→ **Instructions to follow**
Check each line below for "dropdown" and report how many have it, nothing else.

→ **Information provided**
== Segment start ==

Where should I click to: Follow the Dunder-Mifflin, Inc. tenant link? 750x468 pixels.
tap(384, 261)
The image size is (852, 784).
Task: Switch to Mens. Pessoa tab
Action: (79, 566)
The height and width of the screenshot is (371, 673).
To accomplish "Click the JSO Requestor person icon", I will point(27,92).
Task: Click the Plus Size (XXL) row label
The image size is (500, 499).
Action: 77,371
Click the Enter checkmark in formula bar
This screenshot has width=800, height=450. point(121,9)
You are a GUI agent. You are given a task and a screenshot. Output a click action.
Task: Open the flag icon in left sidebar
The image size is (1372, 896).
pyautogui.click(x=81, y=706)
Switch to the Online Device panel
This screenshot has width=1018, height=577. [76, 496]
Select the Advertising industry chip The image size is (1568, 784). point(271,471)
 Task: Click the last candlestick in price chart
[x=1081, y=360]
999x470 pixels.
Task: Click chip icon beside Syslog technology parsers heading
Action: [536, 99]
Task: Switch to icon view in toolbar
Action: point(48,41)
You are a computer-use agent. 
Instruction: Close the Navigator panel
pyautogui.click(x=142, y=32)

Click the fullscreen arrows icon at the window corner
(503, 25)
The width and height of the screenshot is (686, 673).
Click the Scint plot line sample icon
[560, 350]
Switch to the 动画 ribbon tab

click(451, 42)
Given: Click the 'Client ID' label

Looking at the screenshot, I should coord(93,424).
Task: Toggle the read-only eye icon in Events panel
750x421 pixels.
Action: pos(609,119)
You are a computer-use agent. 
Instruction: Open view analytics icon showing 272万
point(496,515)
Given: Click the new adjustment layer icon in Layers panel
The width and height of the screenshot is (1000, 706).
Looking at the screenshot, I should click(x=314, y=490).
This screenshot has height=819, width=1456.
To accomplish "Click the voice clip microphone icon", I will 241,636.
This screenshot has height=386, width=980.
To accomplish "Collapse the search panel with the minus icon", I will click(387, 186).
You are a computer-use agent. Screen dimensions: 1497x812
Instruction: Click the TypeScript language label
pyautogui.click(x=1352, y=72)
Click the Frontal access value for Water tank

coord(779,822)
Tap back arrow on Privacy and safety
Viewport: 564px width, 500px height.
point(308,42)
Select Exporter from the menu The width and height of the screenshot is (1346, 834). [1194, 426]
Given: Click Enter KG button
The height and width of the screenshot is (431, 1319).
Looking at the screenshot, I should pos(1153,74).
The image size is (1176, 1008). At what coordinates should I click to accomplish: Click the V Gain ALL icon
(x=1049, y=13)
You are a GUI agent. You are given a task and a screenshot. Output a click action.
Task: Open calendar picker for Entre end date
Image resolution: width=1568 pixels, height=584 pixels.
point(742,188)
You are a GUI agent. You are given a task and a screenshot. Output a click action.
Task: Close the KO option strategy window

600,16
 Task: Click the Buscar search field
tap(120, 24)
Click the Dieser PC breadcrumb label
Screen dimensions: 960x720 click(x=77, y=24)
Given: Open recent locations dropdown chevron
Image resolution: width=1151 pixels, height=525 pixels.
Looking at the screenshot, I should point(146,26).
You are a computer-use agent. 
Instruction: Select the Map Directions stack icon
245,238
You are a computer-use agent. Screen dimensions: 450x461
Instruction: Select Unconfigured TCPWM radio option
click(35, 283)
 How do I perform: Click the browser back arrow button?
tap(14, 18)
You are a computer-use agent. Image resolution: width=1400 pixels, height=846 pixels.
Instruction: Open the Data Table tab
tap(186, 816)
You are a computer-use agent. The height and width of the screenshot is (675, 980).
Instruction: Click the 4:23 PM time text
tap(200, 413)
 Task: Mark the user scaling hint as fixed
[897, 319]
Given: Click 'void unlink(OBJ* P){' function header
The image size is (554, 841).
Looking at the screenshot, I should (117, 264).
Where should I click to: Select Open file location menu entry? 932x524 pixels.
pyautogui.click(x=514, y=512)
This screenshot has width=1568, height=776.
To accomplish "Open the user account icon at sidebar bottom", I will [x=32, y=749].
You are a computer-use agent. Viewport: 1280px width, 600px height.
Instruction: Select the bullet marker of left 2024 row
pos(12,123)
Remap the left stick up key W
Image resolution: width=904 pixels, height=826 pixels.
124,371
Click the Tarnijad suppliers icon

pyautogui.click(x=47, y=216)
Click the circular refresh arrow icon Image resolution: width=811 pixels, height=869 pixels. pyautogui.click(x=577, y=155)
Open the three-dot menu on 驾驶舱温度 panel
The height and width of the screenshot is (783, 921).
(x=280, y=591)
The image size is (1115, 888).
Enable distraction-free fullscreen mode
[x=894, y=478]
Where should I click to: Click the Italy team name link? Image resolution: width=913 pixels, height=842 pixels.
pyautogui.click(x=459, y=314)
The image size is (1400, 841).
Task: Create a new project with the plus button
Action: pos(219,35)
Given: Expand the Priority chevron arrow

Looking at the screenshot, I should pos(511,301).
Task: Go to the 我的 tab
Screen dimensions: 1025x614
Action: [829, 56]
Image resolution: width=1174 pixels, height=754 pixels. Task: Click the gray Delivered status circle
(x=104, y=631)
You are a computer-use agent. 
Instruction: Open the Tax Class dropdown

== Segment end ==

→ **Exercise answer**
2